### Provided records ###

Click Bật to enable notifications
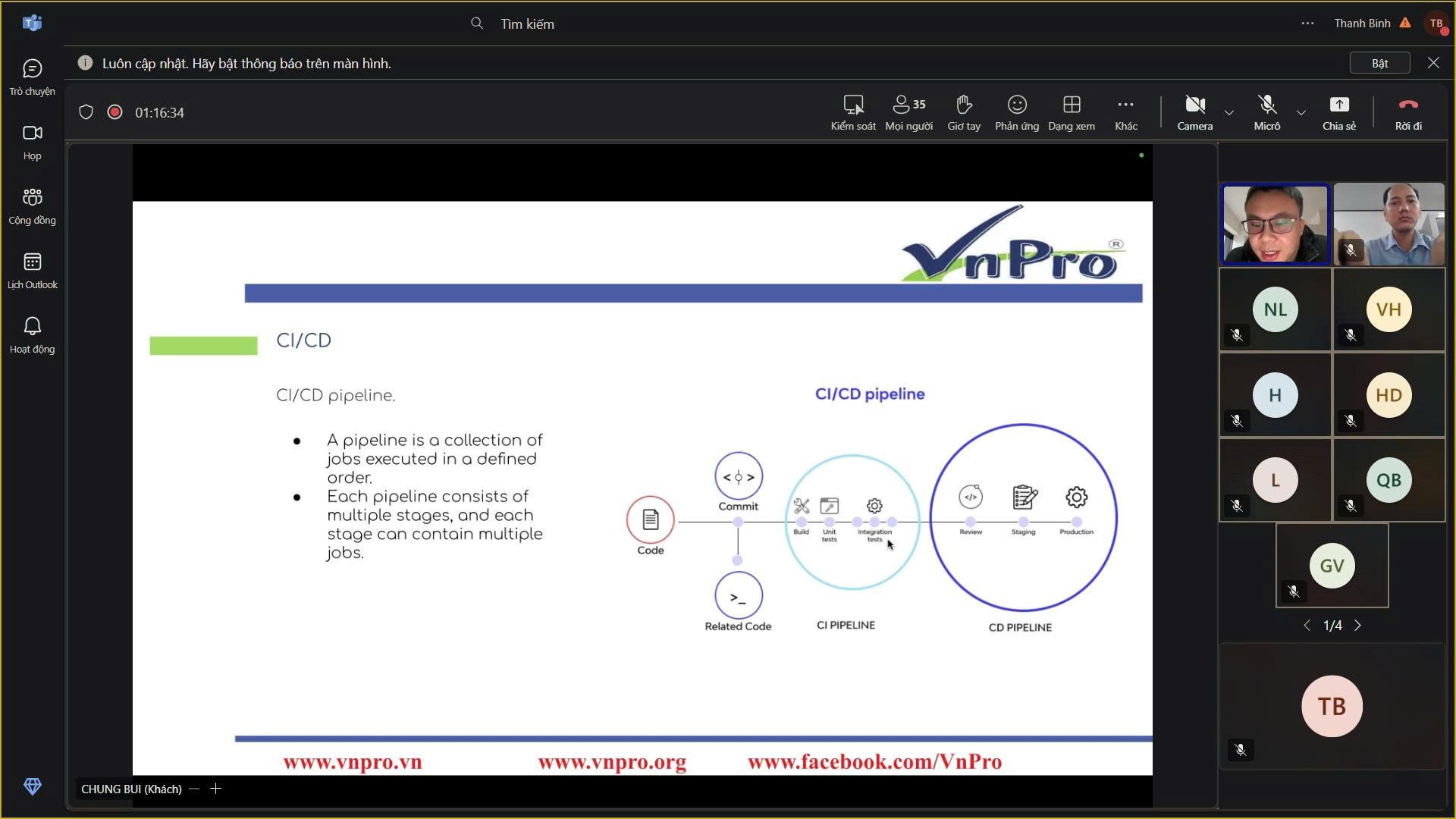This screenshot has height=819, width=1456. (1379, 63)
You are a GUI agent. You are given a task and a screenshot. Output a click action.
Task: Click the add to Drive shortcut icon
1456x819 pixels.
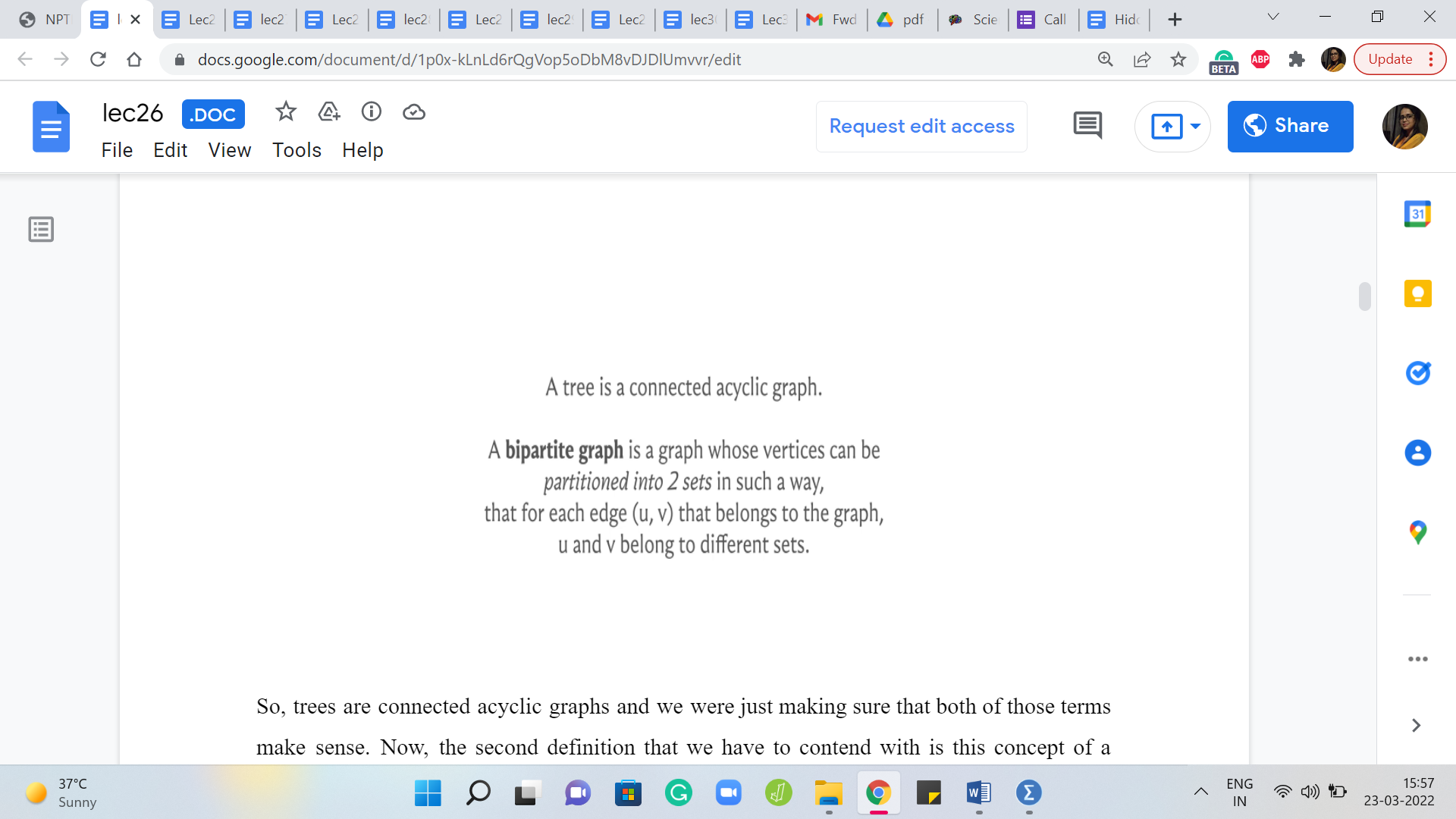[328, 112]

###

◆ **What you have to do**
Repeat the material exactly and drop each image.

◆ **Exercise output**
Click Bật to enable notifications
This screenshot has height=819, width=1456. (1379, 63)
You are a GUI agent. You are given a task and a screenshot. Output a click action.
Task: Click the add to Drive shortcut icon
1456x819 pixels.
[328, 112]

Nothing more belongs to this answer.